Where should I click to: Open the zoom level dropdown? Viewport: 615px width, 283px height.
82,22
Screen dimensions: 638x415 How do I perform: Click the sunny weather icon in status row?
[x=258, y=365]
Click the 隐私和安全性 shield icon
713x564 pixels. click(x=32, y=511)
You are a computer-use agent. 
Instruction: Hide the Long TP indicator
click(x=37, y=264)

--

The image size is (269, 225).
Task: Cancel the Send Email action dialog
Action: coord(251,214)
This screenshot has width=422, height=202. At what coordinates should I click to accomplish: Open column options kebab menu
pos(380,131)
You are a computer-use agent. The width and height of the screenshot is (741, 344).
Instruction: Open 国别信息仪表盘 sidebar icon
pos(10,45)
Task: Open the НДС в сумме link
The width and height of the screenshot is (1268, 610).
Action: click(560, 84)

> _PROBLEM REQUIREMENTS_: The result should be every line of the material that contains the word "agent", so copy those lines.

> _WRITTEN REPLY_:
You are a computer-use agent. 
You are a computer-use agent. The width and height of the screenshot is (741, 344).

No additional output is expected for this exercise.